By July 2015, our bedroom is so bedoodled it looks like Banksy has had a stroke in there, except the artist in question is actually our seven-year-old daughter, Sophie.
She prefers to work with non-traditional materials, and she has a penchant for the permanent. Her 2014, ‘Handprints with Baby Oil on The Wall,’ is a fine example. Michelangelo has nothing on her extensive 2012 ceiling masterpiece, ‘The Resilience of Ribena,’ and there is great promise in her early red nail varnish floor work, ‘This Cream Carpet Was a Massive Mistake, You Eejits.’
Like a true artiste, she doesn’t say much; she lets her art speak for itself. ‘What do you think she’s trying to tell us, Martha?’ I asked my wife, one night. ‘I think what she’s saying is that she really likes to fuck shit up, Aidan,’ said Martha, quite astutely.
Both of our daughters are on the autistic spectrum, although Sophie’s nine-year-old sister, Ailbhe (pronounced Alva), is a breeze, whereas Sophie is more like a hurricane with opposable thumbs. She has obliterated any notions of interior design we once had. These days our home decor could be best described as ‘Ongoing Burglary.’
We had slightly different reactions after the girls were diagnosed in 2010. Martha doubled down on her post-natal depression and upgraded her pre-existing sleep condition to the ‘chronic’ package (which comes with a free pillow), although she can function perfectly well so long as she gets twenty-three hours of sleep a day, and a nap.
I started a part-time musical comedy career.

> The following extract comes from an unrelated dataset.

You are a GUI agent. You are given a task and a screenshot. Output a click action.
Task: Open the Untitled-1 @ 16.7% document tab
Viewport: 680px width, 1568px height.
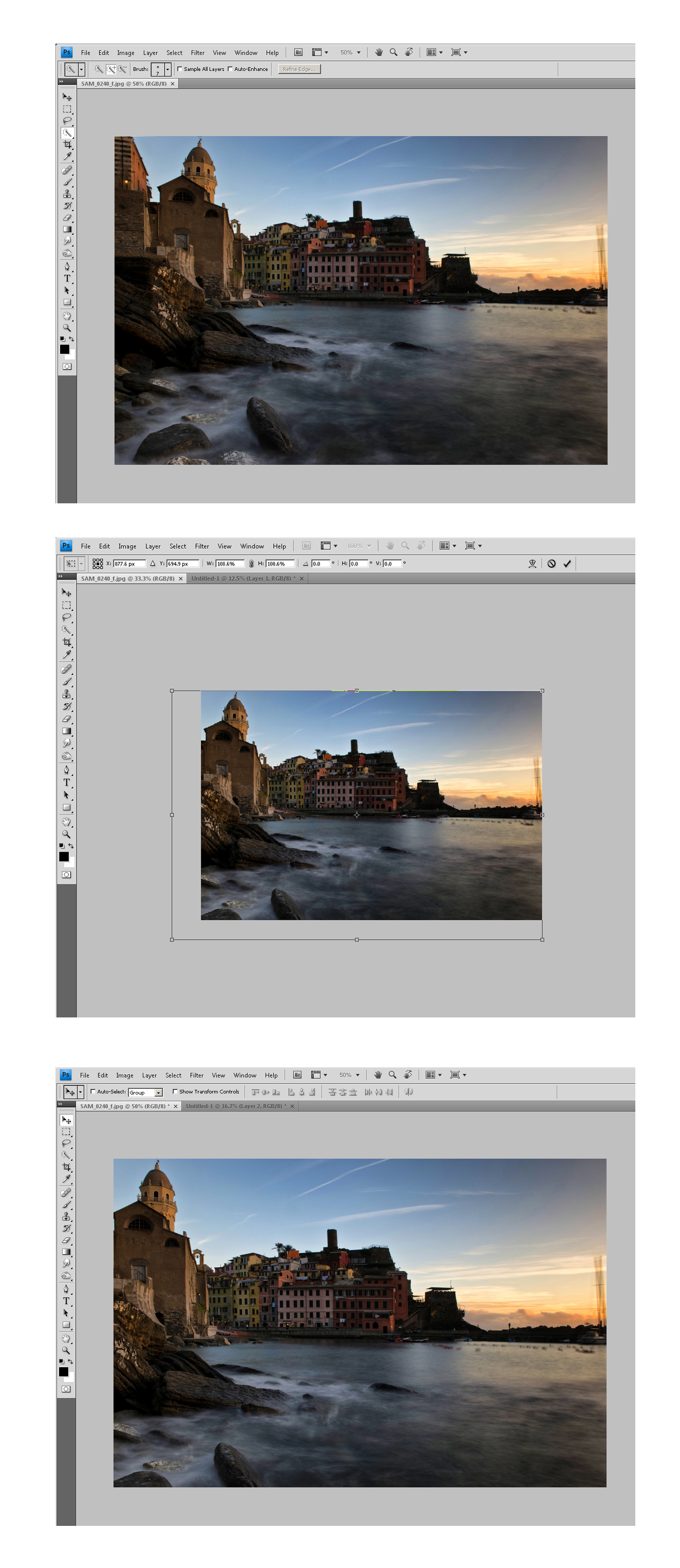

I also lost my job working as a structural draughtsperson (I draw the bits of buildings that make them stand up), and I got a new job, doing the same thing, for half the wages. The pressure of paying our massive mortgage gave me beard alopecia and a hiatal hernia. I would relieve stress by writing silly songs, whilst dealing with the state of our house the same way I dealt with our mortgage arrears: by closing my eyes tightly and hoping that everything would be okay when I opened them again.
‘Not the basis of a sound financial plan’ – The Bank, often.
In August 2015, I brought my debut musical comedy show to the month-long Edinburgh Fringe Festival, which Martha was obviously delighted about. ‘I’m obviously delighted about this,’ she said, which gave me a good opportunity to teach Ailbhe about sarcasm, and marital death threats. Granny and Grandad – Martha’s mam and dad, Sheila and Brendan – practically moved in while I was away, and when Martha and Ailbhe flew over to visit in the middle of the festival for a few days, they looked after Sophie at home. I couldn’t have gone to Edinburgh without their help.
When I arrived back at the end of the month, they told me to shut my eyes before I went into the bedroom. When I opened them, I saw that it had been beautifully re-decorated. They had done everything (with a little help from Martha’s uncle) when Martha and Ailbhe were over in Edinburgh with me. This was the first and last time my shutting-my-eyes-and-hoping-it-works-itself-out plan had ever worked.
I looked at Granny and Grandad, and I said, as appreciatively as I could, ‘Don’t think this doesn’t mean I’m not putting you in a home when the time comes.’
We maintain our bedroom now by locking the door during the day to keep Sophie out, although I think, somehow, she understands the consequences of restarting her artistic career: if you ever see an ad looking for a good home for a girl with autism from Ashbourne, you’ll know what has happened.